ARE YOU READY TO TEACH?
(This article originally appeared in the Harp Column as an opinion piece in the Soundingboard forum.)
By Carl Swanson


      Derek Bell, in an interview with the Harp Column last year, made a snide but telling remark about the type of harp instruction that too frequently passes for teaching in the United States. In it he said; “I’m not like the average Californian that spits out three tunes and the next thing you find, he’s harp professor in the town. I couldn’t inflict that bluff on the public.” The quote may overstate the case, (and also unfairly limit the blame to Californians), but there is definitely some truth there.

     The question here is: Are you really, REALLY, ready to teach? Do you have a clear idea of what teaching the harp involves? And do you have standards and systems at your disposal that will serve the student who wants to make real progress in classical repertoire? Let’s define the job.

      Assuming your prospective student is a rank beginner, you will have two separate skills to teach him: 1) How to read music, and 2) How to play the harp.

      The first involves far more than simply being able to read lines and spaces. You will have to teach him to identify chord and rhythmic patterns, and to see and understand everything on the page-dynamic markings, tempo changes, etc. The faster and more accurately your student reads, the faster he will advance on the instrument.

      The second- teaching him to play the harp- has to be subdivided into two areas. These are: 1) teaching technique, and 2) teaching repertoire. These two aspects of harp playing have to be dealt with individually. Without solid technical work, addressed separately from repertoire, your student will struggle with every piece he plays, and his musical expression will be severely limited.

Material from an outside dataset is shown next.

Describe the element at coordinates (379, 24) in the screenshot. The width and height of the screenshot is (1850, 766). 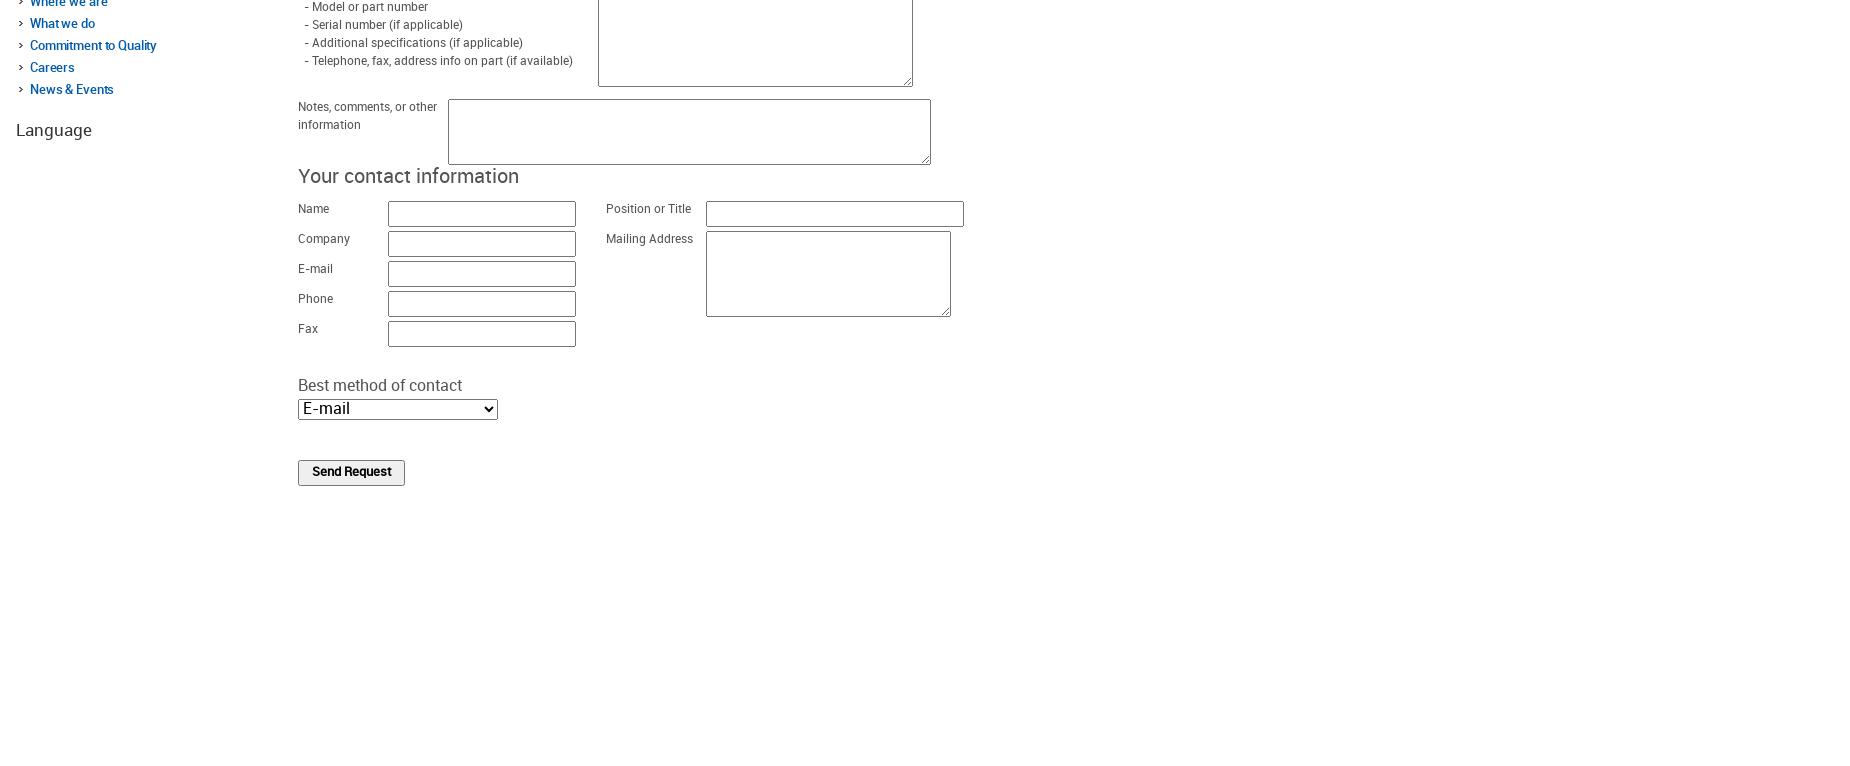
I see `'- Serial number (if applicable)'` at that location.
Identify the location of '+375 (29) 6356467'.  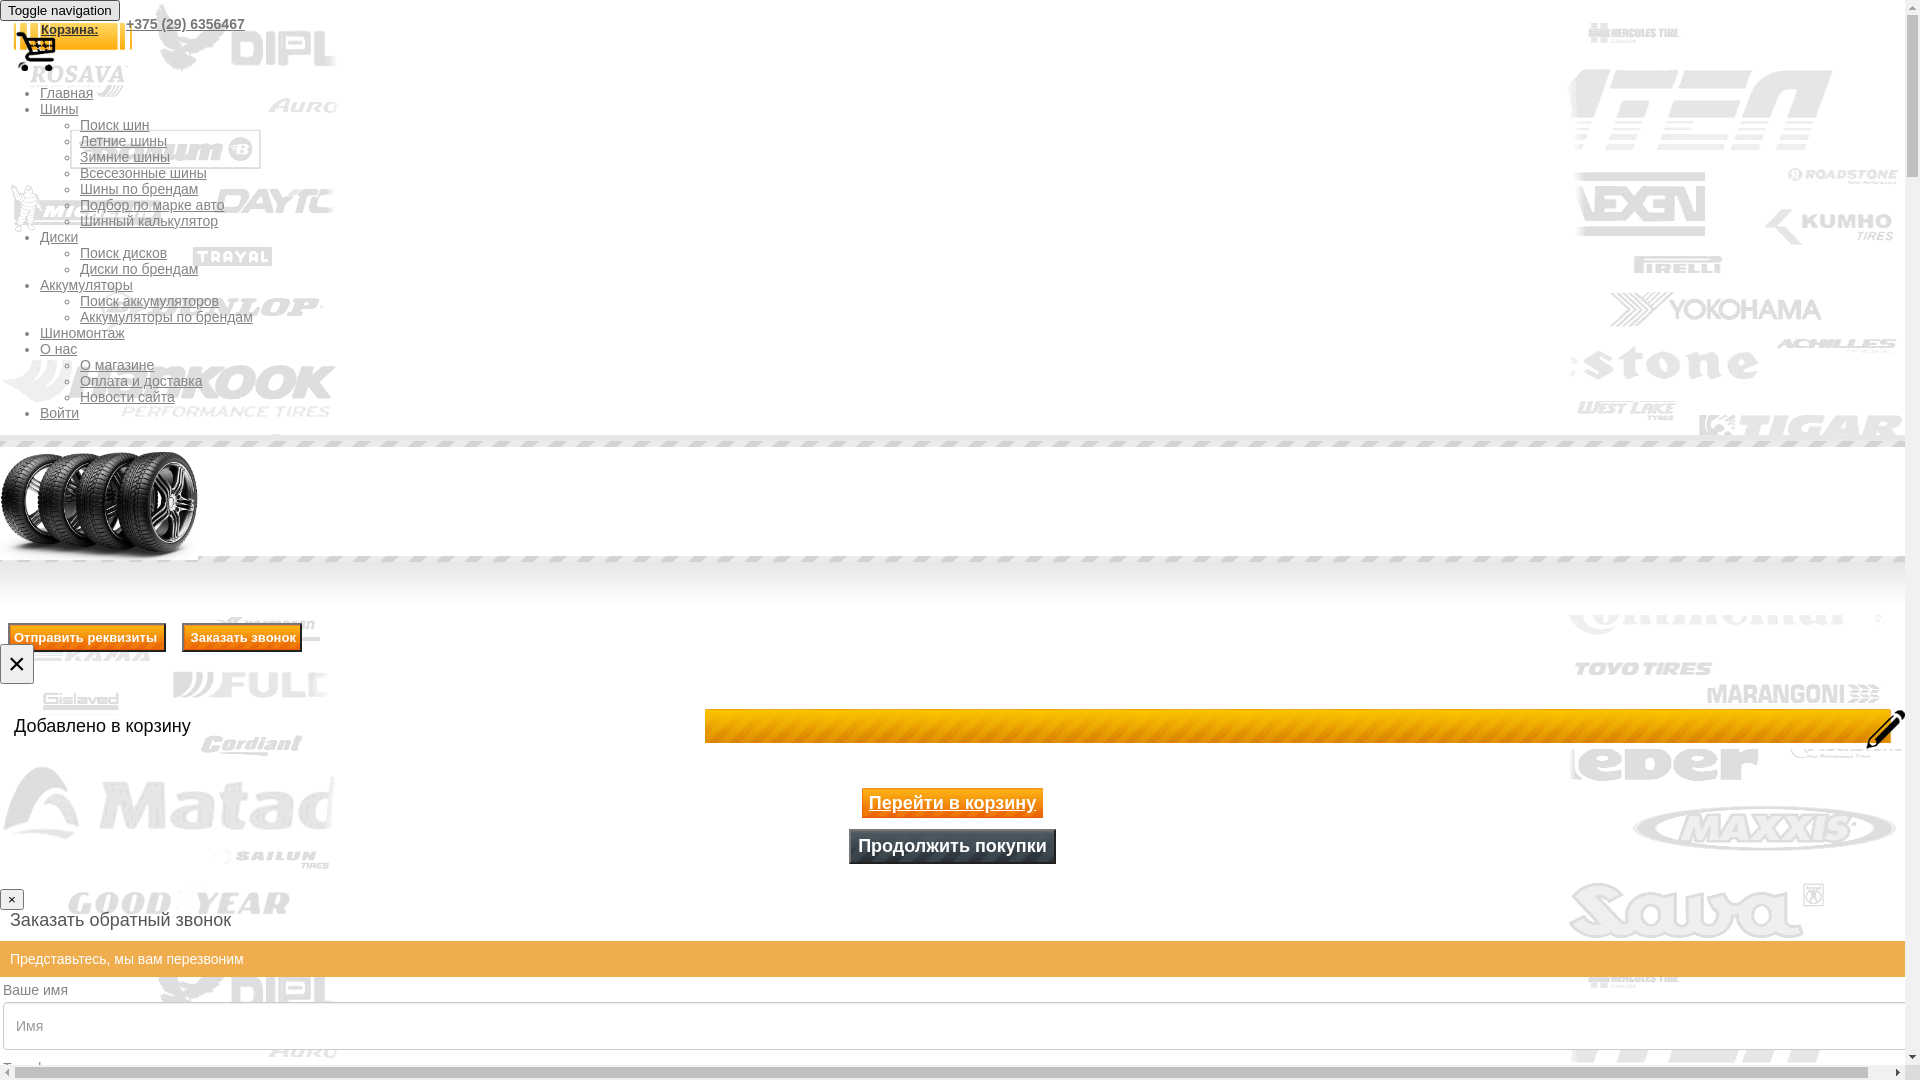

     Do you know what technique is? It has nothing to do with hand or arm position, but is instead the mechanical skill that permits the student to play any note, at any speed, at any volume on the instrument. Do you know how to achieve this goal in a systematic way? And what is your means of doing it? If your method of advancing technique is to give your student harder and harder pieces, the result, I promise, will be that which is described in the previous paragraph.

      The greatest harpists of this century- Renie, Grandjany, Laskine, Jamet, Zabelata, Tournier, Salzedo-all were trained under a system that made rigorous use of études and exercises. If you don’t understand the value of these important tools in advancing technique, and don’t know, as a teacher, how to use them, you shouldn’t be teaching serious students.

      Your student will have to be taught a wide variety of practice techniques if he is to advance. If your answer to every problem is to practice loud and slow for example, then your student is in big trouble. Practicing loud and slow will teach one thing, and one thing only, and that is; how to play loud and slow. If your student is having trouble learning a piece, and your advice is that it just needs more work, then one or more of the following is true: your student is not practicing enough or is practicing incorrectly, the piece is too difficult, or you have failed to teach the student how to learn the piece; the last two reasons indicating that you, the teacher, have screwed up.

      You should be the one to set the standards for lesson preparation, not your student. You should assign specific pages to be learned for the following lesson, and those pages, one week later, should be memorized. You obviously will have to teach your student how to do this.

      You should have specific expectations of a finished piece. Are you more impressed with your student’s effort than with the quality of the finished piece? If your attitude is “Well, next year he’ll play it that much better,”- then again, you have failed your student by assigning something that is too difficult or by not teaching him how to learn it. A serious student should be able to learn and memorize a minimum of two pages of music a week, and when the piece is finished(a 12 page piece for example, ÷ 2 pages a week = 6 weeks), the piece should be ready to record.

      You should be knowledgeable about different styles and composers. A repertoire that consists primarily of one composer is severely limiting.

      Lastly, you should encourage your student to listen to other harpists, including harpists from some other methodology than your own. You should encourage him to attend harp meetings, concerts, conferences, masterclasses, and competitions, just to hear what other people are doing.

      You may feel that the standards listed in this article are too difficult for most of your students, and you are right. But if you are able to teach at this level for the student who wants it, you can always back off for the others. However, if your only and best standard is geared to that lower level, as it frequently is today, then it is impossible to teach a higher standard for the student who needs it. Unfortunately, many teachers are using a lower standard exclusively, even at the college level.
Whatever level you teach, you are teaching the student’s brain, not his fingers!